[Element lookup records]

──────

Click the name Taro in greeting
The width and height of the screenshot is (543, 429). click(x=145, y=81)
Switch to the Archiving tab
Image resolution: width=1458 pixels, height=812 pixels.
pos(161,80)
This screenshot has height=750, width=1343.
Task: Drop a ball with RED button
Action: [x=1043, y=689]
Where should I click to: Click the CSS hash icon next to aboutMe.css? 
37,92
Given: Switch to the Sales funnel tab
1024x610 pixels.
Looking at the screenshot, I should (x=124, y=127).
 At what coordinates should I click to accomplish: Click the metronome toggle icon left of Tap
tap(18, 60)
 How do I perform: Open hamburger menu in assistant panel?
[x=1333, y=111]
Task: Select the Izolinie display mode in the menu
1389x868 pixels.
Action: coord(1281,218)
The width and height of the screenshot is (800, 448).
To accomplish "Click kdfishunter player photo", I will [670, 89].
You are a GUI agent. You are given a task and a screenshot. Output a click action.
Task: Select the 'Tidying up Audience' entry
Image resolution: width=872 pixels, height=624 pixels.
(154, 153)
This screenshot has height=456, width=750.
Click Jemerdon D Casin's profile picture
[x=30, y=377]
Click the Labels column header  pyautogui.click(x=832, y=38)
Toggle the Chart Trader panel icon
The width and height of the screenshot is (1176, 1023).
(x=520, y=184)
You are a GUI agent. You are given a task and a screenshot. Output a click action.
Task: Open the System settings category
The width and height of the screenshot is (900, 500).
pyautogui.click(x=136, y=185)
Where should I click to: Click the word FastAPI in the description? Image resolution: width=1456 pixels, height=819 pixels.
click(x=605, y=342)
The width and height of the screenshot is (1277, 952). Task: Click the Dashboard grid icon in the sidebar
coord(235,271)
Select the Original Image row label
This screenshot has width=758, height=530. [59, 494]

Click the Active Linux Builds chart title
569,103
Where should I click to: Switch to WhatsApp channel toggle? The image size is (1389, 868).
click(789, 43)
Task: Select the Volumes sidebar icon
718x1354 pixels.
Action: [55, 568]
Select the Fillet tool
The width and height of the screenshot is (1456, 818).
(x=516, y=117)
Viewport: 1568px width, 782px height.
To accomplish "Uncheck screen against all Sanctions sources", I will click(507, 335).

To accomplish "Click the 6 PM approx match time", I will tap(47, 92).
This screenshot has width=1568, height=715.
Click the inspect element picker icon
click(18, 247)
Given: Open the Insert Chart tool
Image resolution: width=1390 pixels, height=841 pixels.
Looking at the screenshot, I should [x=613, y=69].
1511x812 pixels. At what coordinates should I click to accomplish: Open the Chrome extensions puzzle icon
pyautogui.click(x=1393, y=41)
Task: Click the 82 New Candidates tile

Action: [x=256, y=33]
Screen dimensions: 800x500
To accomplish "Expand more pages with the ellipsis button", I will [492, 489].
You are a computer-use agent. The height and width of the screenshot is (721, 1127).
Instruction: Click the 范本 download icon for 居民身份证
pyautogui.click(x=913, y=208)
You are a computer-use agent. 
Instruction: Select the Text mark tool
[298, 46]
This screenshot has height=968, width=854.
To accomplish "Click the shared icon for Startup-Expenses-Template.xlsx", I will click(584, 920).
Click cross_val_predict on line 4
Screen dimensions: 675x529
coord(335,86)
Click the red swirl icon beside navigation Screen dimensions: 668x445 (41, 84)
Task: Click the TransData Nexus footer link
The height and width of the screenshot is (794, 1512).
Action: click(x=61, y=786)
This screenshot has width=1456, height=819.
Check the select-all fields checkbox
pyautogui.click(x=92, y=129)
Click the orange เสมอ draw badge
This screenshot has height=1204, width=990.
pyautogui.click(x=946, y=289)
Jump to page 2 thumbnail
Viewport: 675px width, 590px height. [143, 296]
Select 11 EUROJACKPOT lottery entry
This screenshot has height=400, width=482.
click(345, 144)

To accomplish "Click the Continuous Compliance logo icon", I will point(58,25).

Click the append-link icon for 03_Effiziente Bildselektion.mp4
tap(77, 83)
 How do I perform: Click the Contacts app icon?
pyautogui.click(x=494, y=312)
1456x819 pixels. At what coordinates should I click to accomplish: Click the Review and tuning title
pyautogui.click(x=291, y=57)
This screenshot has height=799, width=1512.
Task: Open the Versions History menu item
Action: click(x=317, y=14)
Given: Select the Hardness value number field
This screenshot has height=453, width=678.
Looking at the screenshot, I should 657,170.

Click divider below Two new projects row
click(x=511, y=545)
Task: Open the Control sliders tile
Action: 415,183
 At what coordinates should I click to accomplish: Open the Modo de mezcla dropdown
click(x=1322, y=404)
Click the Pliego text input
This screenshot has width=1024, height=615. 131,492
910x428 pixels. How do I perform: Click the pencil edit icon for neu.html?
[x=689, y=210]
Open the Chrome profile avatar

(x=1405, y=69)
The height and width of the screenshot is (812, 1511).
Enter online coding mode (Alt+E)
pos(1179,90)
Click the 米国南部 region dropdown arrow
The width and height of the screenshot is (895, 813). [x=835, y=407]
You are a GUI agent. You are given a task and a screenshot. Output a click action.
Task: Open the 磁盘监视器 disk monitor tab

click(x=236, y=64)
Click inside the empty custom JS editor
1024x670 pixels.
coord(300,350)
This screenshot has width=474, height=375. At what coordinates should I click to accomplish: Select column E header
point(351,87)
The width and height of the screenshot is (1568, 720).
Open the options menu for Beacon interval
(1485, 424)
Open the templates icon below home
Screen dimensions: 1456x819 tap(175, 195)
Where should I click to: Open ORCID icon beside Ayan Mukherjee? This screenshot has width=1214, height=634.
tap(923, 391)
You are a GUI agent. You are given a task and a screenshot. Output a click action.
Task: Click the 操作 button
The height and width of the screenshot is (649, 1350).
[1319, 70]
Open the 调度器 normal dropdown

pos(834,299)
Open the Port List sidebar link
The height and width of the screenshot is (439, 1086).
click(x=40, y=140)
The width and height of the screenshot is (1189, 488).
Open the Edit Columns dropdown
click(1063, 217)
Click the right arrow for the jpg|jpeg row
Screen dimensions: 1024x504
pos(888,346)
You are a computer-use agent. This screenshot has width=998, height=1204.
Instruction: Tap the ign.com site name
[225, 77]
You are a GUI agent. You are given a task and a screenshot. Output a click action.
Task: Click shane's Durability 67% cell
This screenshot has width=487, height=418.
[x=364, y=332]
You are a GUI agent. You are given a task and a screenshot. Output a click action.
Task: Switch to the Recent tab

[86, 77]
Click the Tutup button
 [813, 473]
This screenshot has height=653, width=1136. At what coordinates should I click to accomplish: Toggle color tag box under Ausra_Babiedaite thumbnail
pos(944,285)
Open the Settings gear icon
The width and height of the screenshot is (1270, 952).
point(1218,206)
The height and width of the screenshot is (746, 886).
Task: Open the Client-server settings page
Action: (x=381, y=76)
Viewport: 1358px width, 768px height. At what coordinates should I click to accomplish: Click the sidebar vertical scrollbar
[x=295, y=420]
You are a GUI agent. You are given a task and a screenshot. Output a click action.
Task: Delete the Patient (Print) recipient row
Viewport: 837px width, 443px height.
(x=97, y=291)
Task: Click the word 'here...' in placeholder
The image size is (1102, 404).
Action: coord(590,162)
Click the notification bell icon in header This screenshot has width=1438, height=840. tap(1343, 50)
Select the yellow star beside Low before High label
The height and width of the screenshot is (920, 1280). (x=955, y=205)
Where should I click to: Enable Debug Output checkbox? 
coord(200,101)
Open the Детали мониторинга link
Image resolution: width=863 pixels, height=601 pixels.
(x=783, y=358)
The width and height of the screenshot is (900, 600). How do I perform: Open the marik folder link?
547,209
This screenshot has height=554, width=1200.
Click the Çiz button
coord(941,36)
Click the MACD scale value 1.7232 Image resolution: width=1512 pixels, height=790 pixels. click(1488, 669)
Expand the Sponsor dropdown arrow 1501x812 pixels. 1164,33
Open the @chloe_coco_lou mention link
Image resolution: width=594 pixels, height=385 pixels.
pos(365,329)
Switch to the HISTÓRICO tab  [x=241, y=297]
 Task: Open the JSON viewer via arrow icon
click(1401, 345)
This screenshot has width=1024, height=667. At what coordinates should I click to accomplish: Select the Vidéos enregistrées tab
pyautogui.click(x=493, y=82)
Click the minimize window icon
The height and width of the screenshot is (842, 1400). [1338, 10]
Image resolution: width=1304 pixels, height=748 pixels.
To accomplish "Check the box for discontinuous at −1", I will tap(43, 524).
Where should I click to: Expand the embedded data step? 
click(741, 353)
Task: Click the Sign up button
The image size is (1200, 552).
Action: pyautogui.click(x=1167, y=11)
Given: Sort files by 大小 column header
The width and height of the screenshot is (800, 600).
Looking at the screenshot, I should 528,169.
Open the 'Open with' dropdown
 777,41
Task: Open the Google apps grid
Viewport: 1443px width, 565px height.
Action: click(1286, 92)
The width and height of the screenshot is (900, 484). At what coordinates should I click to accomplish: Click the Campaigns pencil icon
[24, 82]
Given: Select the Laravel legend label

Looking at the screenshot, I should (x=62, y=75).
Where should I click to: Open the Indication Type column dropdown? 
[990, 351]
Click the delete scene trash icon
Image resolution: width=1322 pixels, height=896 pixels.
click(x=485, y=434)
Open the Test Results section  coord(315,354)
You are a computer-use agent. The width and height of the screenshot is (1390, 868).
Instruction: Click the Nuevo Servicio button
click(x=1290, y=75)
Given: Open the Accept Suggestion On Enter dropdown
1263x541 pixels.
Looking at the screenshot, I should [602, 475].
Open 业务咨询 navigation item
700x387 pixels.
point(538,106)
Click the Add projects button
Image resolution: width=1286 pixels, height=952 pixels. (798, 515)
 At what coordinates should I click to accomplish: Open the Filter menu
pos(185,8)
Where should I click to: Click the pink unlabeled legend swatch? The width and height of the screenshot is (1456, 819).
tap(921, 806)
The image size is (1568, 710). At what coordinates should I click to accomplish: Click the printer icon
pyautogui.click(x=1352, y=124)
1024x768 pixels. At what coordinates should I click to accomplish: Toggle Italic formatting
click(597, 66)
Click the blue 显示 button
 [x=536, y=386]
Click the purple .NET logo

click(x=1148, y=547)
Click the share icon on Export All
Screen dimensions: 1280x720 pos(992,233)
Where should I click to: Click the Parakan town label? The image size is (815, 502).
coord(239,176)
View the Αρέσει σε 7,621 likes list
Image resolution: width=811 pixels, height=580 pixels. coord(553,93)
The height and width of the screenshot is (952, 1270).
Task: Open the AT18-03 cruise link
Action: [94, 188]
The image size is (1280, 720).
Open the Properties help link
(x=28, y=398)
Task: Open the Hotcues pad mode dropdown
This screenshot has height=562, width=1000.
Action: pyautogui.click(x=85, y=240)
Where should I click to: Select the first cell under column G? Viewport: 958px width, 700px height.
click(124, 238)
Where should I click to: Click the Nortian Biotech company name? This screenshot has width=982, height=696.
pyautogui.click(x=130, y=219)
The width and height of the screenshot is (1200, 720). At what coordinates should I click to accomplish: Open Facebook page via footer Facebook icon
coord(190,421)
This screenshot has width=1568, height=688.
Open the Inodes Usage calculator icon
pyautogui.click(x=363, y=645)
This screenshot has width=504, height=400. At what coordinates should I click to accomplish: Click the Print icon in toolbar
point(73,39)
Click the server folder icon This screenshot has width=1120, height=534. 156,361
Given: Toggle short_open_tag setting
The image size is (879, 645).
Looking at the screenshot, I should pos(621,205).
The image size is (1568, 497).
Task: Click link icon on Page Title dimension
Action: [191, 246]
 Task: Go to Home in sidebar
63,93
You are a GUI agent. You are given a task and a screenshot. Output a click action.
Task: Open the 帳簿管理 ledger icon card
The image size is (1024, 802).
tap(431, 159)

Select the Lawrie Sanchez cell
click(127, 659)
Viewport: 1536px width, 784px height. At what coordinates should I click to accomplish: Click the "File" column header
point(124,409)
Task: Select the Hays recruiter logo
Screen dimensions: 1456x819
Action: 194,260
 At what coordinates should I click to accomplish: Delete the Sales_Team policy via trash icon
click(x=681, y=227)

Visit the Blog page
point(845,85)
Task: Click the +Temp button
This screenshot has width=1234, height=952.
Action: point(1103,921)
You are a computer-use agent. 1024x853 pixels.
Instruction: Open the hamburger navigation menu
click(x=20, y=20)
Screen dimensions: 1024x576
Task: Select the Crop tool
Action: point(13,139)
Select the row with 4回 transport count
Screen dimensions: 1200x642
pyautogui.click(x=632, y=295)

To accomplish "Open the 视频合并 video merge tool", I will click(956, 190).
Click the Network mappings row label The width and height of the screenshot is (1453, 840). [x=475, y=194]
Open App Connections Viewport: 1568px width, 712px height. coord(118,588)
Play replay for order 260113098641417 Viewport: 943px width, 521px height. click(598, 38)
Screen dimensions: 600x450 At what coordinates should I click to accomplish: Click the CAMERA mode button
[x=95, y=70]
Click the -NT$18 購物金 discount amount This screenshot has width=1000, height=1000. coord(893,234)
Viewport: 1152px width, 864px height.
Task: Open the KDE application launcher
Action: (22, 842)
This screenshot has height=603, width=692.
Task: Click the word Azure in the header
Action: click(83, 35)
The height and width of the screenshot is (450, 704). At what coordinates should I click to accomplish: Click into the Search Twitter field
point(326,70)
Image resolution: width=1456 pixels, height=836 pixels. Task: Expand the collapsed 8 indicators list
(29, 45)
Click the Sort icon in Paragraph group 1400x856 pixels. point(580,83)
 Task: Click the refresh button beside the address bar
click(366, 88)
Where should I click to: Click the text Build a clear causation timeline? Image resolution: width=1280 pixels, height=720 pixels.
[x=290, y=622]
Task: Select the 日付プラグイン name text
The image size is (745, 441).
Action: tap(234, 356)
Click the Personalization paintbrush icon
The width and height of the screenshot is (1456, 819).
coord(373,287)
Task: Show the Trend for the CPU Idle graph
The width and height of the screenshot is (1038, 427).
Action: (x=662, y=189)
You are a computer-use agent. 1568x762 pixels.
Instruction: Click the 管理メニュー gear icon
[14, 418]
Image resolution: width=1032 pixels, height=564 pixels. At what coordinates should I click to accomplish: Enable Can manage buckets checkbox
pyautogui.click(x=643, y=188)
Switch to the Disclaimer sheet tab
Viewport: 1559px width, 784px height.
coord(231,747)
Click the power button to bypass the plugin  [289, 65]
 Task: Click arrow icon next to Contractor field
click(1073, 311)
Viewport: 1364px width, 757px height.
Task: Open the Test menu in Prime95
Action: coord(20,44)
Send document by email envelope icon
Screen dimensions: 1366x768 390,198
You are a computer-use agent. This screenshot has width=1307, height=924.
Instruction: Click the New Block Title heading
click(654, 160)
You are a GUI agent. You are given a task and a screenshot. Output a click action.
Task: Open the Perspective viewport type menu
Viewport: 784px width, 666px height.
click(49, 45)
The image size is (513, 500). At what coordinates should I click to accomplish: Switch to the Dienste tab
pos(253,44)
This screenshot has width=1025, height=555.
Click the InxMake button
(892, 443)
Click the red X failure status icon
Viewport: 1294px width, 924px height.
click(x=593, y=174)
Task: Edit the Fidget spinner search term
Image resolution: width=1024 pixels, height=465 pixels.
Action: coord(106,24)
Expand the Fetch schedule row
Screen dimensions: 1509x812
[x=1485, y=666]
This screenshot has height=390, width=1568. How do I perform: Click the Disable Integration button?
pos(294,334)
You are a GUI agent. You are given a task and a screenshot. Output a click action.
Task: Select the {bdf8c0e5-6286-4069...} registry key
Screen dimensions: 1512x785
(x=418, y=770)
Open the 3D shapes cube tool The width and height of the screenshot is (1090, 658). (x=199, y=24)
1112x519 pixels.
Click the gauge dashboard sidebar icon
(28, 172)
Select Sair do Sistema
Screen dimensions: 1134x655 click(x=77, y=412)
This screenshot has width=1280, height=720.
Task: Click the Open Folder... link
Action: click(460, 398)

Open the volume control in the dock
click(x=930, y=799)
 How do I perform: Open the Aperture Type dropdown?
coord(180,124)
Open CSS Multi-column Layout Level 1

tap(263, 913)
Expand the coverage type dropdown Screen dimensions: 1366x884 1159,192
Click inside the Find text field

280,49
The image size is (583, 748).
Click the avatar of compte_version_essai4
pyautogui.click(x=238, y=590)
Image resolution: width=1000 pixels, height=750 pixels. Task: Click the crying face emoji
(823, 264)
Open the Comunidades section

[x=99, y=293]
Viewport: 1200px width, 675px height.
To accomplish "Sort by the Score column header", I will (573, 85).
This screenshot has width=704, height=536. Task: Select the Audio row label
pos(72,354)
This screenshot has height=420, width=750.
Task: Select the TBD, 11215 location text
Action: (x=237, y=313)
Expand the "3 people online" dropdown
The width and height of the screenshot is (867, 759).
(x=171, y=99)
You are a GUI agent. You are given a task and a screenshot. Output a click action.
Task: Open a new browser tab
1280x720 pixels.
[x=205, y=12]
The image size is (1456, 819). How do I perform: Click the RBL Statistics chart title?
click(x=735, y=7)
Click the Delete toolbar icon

──────

◆ **What is needed**:
Transcribe the lines verbatim, from the line containing "How do I perform: Open the Aperture" to the line containing "Action: (x=237, y=313)", including both of those lines.

◆ **Written solution**:
 How do I perform: Open the Aperture Type dropdown?
coord(180,124)
Open CSS Multi-column Layout Level 1

tap(263, 913)
Expand the coverage type dropdown Screen dimensions: 1366x884 1159,192
Click inside the Find text field

280,49
The image size is (583, 748).
Click the avatar of compte_version_essai4
pyautogui.click(x=238, y=590)
Image resolution: width=1000 pixels, height=750 pixels. Task: Click the crying face emoji
(823, 264)
Open the Comunidades section

[x=99, y=293]
Viewport: 1200px width, 675px height.
To accomplish "Sort by the Score column header", I will (573, 85).
This screenshot has width=704, height=536. Task: Select the Audio row label
pos(72,354)
This screenshot has height=420, width=750.
Task: Select the TBD, 11215 location text
Action: (x=237, y=313)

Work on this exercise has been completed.